According to disclosures filed with the Financial Industry Regulatory Authority, the former employees created “an impression of active work” through simulation tools.

“Wells Fargo holds employees to the highest standards and does not tolerate unethical behavior,” a spokesperson said Bloomberg.

Dozens of Wells Fargo employees were fired last month after discovering they were involved in 'simulation of keyboard activity'

Dozens of Wells Fargo employees were fired last month after discovering they were involved in ‘simulation of keyboard activity’

The disclosure did not specify whether the employees were allegedly pretending to work from home.

The banking industry was one of the strongest ever to force office-based work COVID-19 pandemic slowed down.

Wells Fargo didn’t enforce office work as quickly as their rivals, Goldman Sachs Group Inc. and JPMorgan Chase & Co, Bloomberg reported.

In early 2022, Wells Fargo allowed a majority of its employees to return to the office to work under a hybrid flexible model.

The practice of simulating keyboard activity became increasingly common and easily accessible during the pandemic.

“Wells Fargo holds employees to the highest standards and does not tolerate unethical behavior,” a spokesperson said.  (photo: Wells Fargo CEO and President of Wells Fargo)

“Wells Fargo holds employees to the highest standards and does not tolerate unethical behavior,” a spokesperson said. (photo: Wells Fargo CEO and President of Wells Fargo)

Many people bought gadgets on Amazon for around $20, turning them into so-called “mouse movers” or “mouse jigglers.”

Charles W. Scharf has served as Chief Executive Officer and President of the bank since October 2019. He is a “financial services veteran” of more than three decades, the bank’s report said. website.

Recent news shows that Wells Fargo, Chase, JPMorgan and Bank of America are among the largest US banks closed a total of 79 branches in just six weeks, as the sector increasingly offers services online.
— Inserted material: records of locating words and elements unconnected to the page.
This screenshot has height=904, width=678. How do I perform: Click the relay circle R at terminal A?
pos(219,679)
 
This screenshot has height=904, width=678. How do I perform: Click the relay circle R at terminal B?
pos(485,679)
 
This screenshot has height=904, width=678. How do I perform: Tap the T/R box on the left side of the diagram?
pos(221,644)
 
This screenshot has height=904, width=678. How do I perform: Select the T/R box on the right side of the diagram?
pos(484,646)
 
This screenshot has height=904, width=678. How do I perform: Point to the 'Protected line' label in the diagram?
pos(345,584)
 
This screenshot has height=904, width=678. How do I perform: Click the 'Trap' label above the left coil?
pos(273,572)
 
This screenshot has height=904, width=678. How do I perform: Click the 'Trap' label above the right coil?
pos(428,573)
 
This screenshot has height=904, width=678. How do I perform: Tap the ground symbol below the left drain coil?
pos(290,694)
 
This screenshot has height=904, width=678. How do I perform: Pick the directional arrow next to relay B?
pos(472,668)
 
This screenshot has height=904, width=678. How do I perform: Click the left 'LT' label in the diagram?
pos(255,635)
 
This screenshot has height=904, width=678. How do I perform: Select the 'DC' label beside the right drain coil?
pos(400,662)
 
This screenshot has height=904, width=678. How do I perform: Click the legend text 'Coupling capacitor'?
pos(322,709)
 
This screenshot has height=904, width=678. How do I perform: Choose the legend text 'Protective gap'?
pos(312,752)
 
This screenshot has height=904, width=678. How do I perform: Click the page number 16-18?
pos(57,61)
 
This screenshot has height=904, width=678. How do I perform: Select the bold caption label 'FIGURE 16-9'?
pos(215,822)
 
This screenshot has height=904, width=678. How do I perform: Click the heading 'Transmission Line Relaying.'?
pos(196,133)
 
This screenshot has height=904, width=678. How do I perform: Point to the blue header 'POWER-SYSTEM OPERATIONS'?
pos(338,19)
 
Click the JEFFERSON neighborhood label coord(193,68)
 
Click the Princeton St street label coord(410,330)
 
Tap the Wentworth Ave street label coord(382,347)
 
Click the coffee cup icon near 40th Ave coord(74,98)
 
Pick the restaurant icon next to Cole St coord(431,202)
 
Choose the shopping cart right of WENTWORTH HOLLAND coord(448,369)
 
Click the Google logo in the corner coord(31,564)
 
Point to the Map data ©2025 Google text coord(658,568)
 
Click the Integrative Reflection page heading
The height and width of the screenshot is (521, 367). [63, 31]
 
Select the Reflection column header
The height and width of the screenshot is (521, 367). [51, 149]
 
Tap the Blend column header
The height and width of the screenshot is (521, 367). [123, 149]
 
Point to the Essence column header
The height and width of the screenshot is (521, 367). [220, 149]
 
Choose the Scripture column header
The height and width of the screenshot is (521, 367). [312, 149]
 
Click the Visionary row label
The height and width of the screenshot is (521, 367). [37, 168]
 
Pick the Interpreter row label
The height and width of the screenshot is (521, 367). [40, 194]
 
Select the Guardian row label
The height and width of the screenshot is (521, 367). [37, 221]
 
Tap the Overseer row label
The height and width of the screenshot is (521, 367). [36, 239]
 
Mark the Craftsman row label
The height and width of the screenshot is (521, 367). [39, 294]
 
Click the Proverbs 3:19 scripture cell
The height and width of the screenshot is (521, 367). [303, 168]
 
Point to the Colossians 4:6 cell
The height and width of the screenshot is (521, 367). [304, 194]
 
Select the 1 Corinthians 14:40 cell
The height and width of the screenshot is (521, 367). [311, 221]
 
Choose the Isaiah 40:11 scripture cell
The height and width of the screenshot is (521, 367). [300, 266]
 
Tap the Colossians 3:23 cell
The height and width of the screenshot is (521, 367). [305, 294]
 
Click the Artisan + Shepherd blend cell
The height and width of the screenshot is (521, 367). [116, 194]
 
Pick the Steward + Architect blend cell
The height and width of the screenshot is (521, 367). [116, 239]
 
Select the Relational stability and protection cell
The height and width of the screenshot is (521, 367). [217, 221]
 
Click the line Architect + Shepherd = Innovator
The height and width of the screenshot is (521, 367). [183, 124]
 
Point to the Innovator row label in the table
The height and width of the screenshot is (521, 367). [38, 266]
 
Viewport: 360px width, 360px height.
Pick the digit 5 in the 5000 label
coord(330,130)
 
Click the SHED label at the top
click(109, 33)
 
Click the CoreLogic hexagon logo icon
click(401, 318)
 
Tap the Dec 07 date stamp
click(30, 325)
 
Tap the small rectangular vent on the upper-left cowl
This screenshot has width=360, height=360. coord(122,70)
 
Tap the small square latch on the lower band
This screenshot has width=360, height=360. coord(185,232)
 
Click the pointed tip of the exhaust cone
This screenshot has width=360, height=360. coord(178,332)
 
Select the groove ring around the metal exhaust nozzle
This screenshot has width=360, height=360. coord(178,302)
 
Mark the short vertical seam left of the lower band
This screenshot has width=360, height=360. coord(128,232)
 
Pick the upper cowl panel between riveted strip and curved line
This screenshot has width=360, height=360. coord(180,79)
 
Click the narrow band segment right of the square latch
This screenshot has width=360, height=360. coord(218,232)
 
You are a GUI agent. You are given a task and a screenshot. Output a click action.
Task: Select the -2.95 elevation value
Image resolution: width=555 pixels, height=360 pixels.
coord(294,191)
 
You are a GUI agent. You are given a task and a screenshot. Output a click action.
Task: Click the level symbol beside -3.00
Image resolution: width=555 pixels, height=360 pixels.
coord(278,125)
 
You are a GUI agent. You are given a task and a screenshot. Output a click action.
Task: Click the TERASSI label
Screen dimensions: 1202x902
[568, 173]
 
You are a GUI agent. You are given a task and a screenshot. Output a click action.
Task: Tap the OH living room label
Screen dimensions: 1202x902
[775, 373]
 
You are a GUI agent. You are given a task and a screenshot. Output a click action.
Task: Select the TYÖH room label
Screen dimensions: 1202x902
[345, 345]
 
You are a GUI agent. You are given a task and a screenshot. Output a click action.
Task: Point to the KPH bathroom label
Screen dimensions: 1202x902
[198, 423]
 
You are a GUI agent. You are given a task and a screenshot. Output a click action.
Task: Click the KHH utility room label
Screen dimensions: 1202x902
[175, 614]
The figures suggest that the elimination of expensive physical locations will continue, with the total number of closures to date exceeding 400 by 2024.

Wells Fargo has closed 17 locations in the past six weeks, announcing eight of the closures in the final week of filings, May 27 to June 1

Wells Fargo has closed 17 locations in the past six weeks, announcing eight of the closures in the final week of filings, May 27 to June 1

Wells Fargo has closed 17 locations in the past six weeks, announcing eight of the closures in the final week of filings, May 27 to June 1.

California was hardest hit by the recent closures with 20 shutterings recorded between April 20 and June 1.

JP Morgan led the charge, closing 18 locations under its Chase retail arm. Wells Fargo was next with 17, including eight in the past week.

Most national banks such as US Bank, Bank of America and Wells Fargo have become increasingly confident that online banking can meet the needs of most customers.